We have some shared libraries that we haven't previously built in docker since they get packaged to nuget but now that we want to run integration tests against a containerised database, I introduced a docker compose file.

It all worked locally but on the build server it didn't! So much for Build Everwhere, the "promise" of Docker.

What I had done is created the docker compose file to download an image for the database and then use a build section for the integration tests project. No need to run docker build, just run up the compose file, it will build and run the integrations test project and then exit.

Running it on Team City and there was a problem. The Docker Build step allows you to specify the target as Windows or Linux, which is very useful since the presence of Docker doesn't tell Team City whether your Windows docker agent is running Linux or Windows containers. However, the docker compose step does not contain that setting.

I decided to work around this by adding a build step for the same project I was using in the docker compose file, at least to be able to tell it to use a Linux agent for the docker compose step.

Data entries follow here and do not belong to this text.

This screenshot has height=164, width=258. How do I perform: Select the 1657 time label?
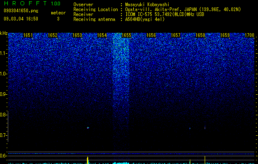176,35
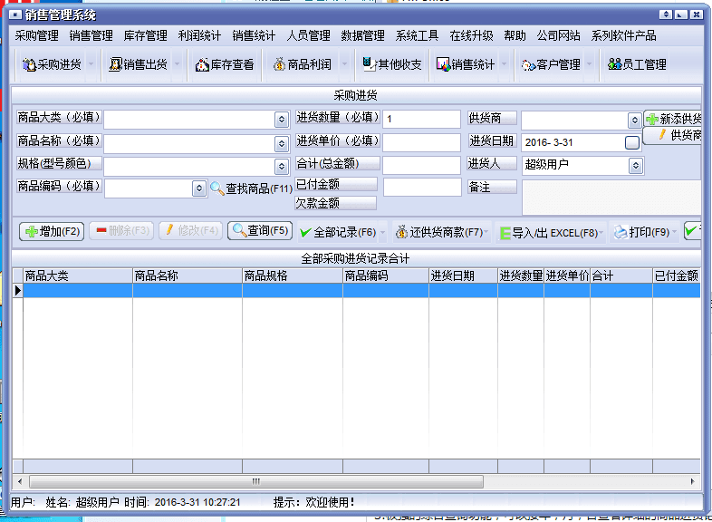712x522 pixels.
Task: Click the 增加(F2) add button
Action: 52,231
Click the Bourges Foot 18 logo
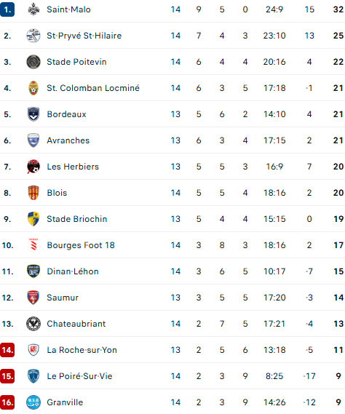This screenshot has width=345, height=414. [33, 245]
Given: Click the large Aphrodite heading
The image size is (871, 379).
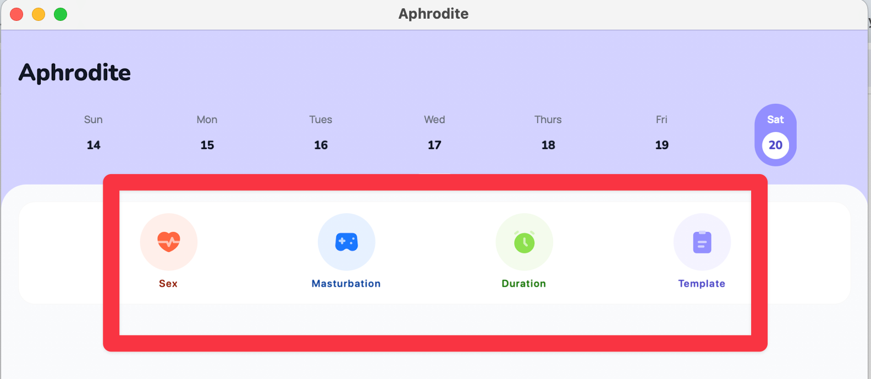Looking at the screenshot, I should (75, 73).
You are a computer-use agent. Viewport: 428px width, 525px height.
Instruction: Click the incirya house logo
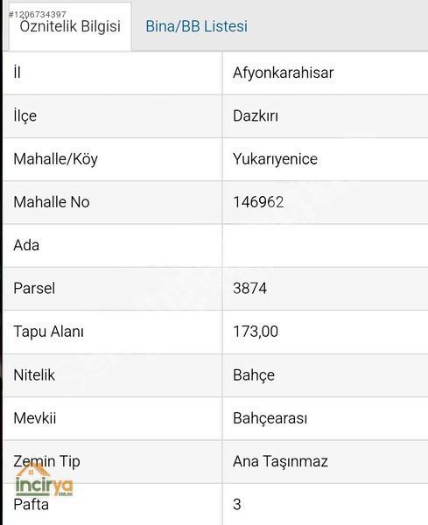(44, 480)
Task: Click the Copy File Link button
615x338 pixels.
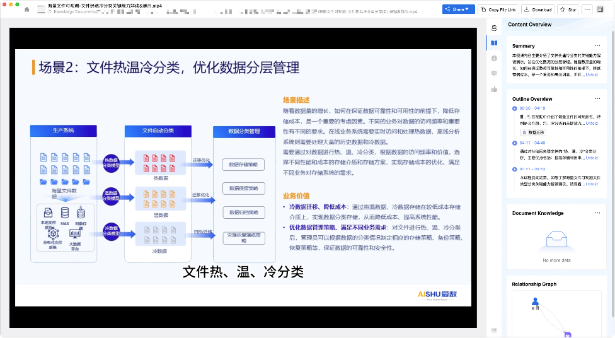Action: (x=498, y=9)
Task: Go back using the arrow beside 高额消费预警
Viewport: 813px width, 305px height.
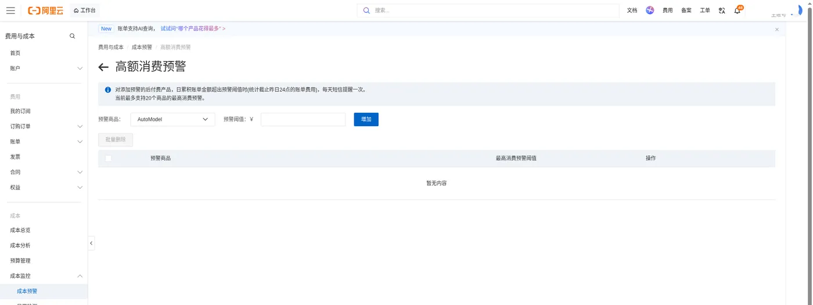Action: 103,67
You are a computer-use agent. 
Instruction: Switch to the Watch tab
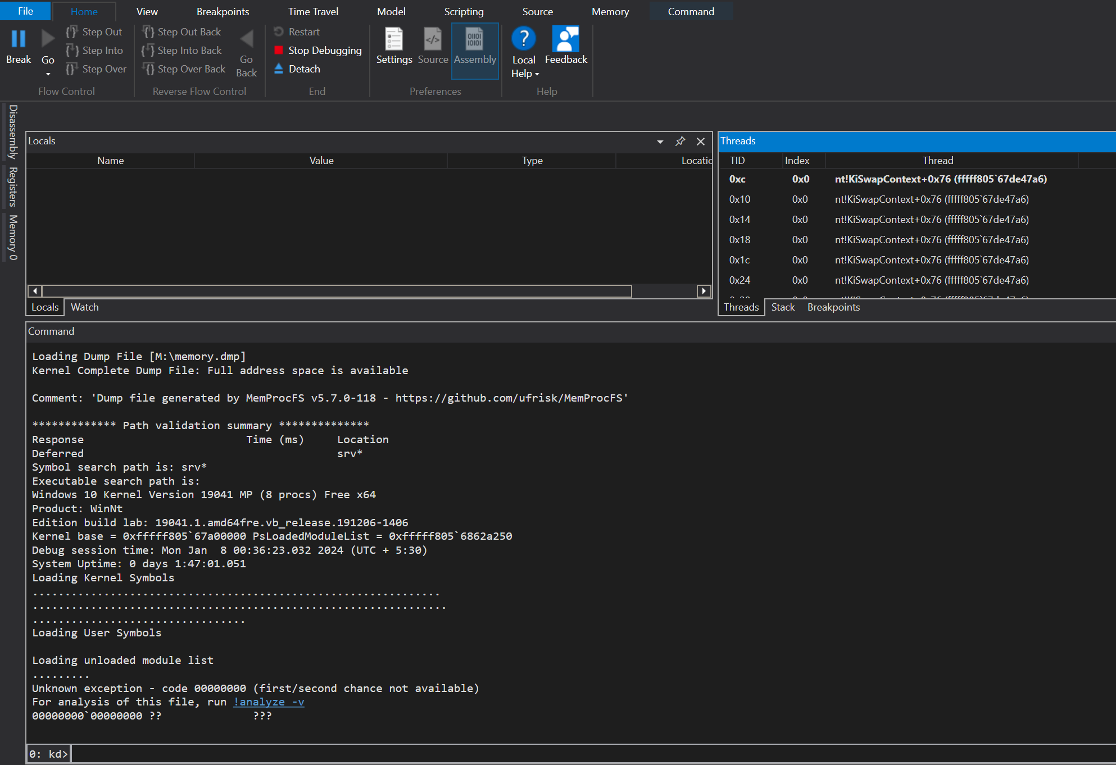coord(84,307)
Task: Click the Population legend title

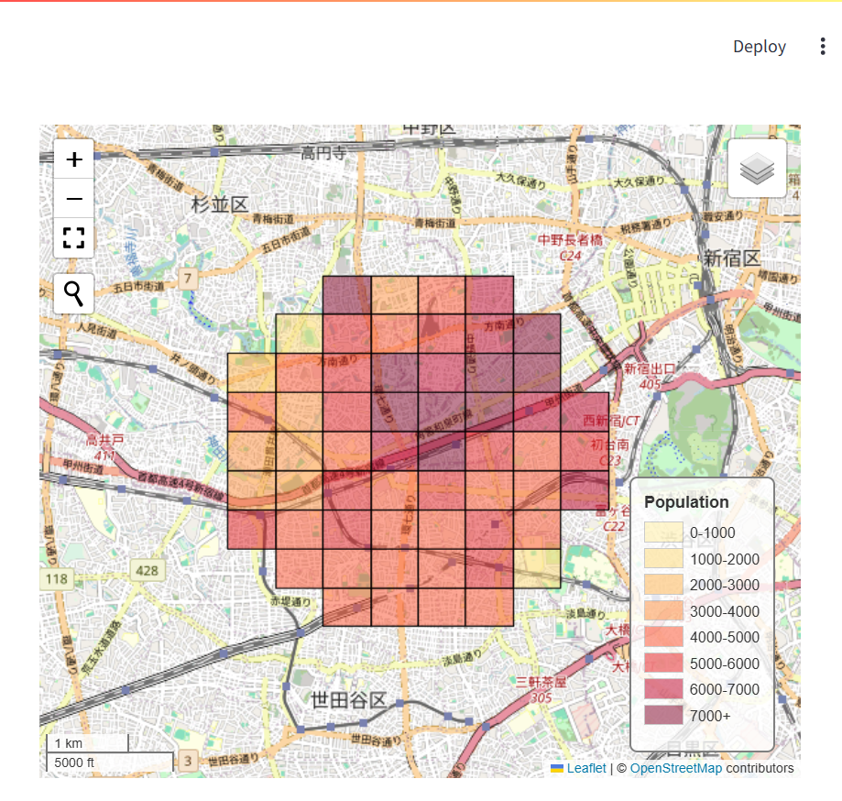Action: click(686, 501)
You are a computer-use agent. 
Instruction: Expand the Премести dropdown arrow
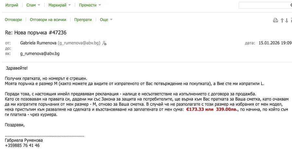click(100, 5)
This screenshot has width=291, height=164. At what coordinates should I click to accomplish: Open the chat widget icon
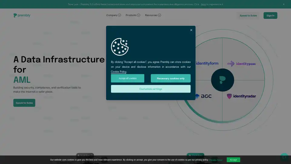tap(284, 157)
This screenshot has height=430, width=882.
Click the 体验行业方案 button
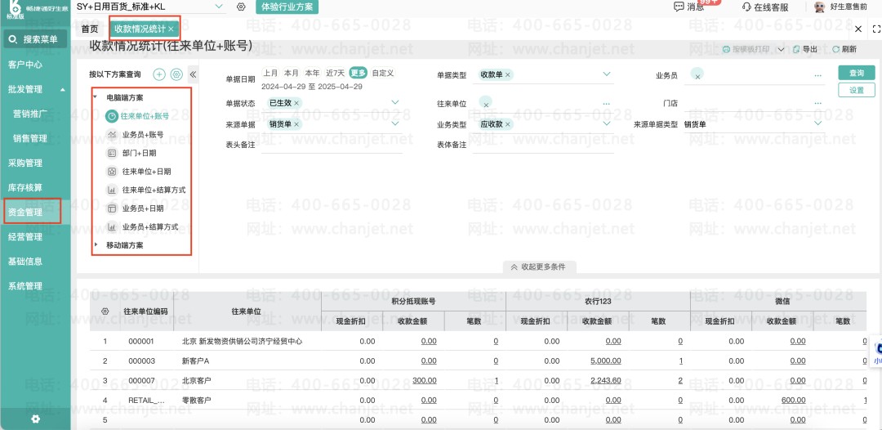[287, 7]
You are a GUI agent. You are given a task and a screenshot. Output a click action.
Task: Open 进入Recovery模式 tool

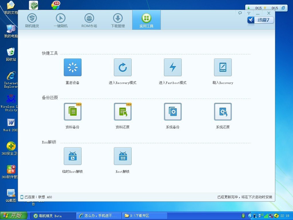(x=122, y=67)
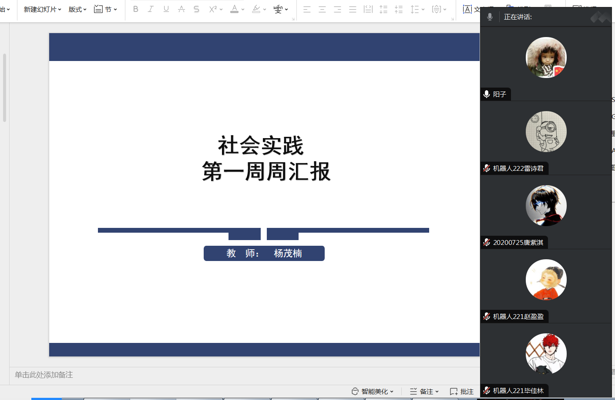
Task: Open the pinyin guide wén dropdown
Action: click(281, 9)
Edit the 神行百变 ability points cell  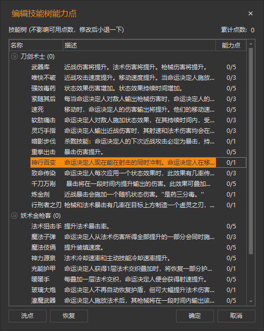(x=231, y=163)
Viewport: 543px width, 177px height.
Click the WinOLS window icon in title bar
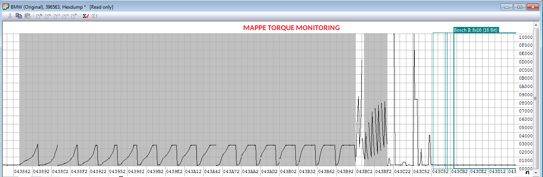click(6, 7)
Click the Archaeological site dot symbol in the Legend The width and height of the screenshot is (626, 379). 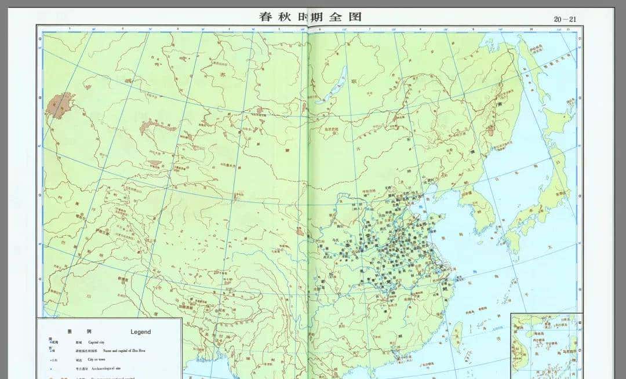51,367
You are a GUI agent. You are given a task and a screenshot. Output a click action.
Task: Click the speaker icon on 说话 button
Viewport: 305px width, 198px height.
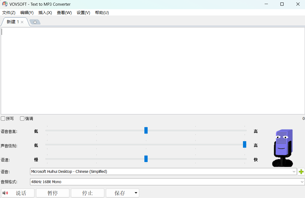point(5,193)
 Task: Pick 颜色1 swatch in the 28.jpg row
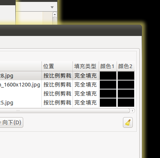tap(108, 76)
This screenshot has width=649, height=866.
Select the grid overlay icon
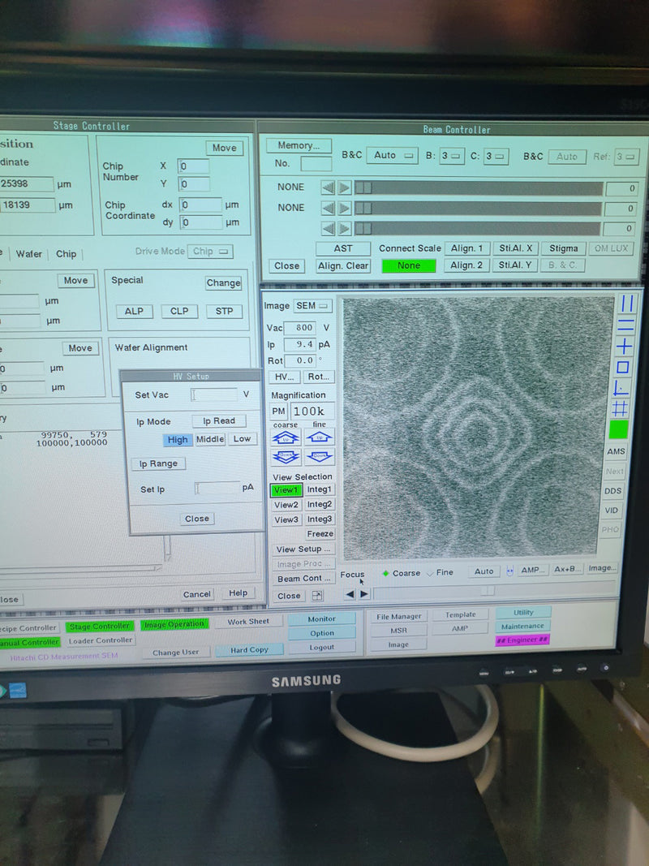pos(619,407)
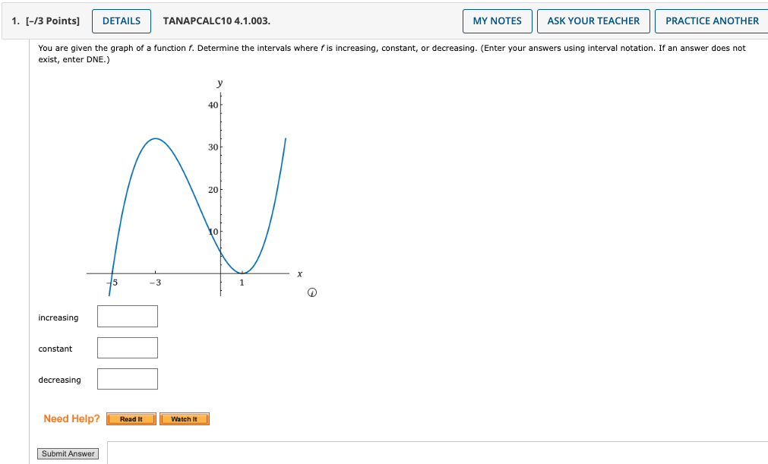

However, although the build step worked fine, when running up docker compose against the same dockerfile as the build step, it failed to build with an error that suggested that all of the files were not copied up to Docker (Namespace X not found). Of course, I couldn't really debug this because creating the container with docker build was fine!

I tried completely rebuilding everything locally after deleting all of my local files and checking them out again from git, pruning the build cache and everything but it all worked fine locally but not on the build agent. Again, it was only the compose step which failed so it was really confusing (and might well be a bug).

So my workaround was OK since I was already running a build step, I changed the docker compose file to point to the image built by the previous step instead of using the docker compose build section. It now works fine on Team City!